===== RECORDS SUPPLIED

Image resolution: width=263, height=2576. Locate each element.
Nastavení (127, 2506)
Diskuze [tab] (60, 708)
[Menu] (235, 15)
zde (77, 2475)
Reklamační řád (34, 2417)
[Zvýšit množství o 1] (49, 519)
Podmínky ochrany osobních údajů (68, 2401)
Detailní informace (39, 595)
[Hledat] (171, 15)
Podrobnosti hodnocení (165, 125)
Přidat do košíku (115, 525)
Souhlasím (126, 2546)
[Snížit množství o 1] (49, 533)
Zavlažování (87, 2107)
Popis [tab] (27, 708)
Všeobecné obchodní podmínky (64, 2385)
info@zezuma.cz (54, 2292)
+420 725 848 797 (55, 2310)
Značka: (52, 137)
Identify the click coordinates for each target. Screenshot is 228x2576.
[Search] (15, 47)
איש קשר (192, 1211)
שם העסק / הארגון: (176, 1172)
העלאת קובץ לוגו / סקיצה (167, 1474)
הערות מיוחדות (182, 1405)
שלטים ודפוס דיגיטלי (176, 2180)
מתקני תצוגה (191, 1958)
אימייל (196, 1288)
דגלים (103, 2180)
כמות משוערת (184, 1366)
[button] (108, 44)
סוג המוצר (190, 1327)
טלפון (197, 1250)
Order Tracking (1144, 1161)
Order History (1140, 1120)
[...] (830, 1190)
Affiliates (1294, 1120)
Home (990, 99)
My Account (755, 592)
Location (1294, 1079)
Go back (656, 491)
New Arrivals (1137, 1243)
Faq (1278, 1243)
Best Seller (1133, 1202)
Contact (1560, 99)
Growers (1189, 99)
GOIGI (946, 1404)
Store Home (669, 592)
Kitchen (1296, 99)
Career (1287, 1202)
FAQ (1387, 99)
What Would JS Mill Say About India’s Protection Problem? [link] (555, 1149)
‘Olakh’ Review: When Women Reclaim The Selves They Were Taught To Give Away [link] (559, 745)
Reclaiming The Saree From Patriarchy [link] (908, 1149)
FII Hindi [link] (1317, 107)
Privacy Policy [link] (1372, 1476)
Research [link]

==========

| WHAT YOU HAVE TO DO |
Where the data above reaches the line holding "[Zvýšit množství o 1] (49, 519)", begin printing, and stop after the line holding "איש קשר (192, 1211)". Each line must be reproduced exactly, with nothing else added.

| FINISHED EXERCISE |
[Zvýšit množství o 1] (49, 519)
Podmínky ochrany osobních údajů (68, 2401)
Detailní informace (39, 595)
[Hledat] (171, 15)
Podrobnosti hodnocení (165, 125)
Přidat do košíku (115, 525)
Souhlasím (126, 2546)
[Snížit množství o 1] (49, 533)
Zavlažování (87, 2107)
Popis [tab] (27, 708)
Všeobecné obchodní podmínky (64, 2385)
info@zezuma.cz (54, 2292)
+420 725 848 797 (55, 2310)
Značka: (52, 137)
Identify the click coordinates for each target. Screenshot is 228x2576.
[Search] (15, 47)
איש קשר (192, 1211)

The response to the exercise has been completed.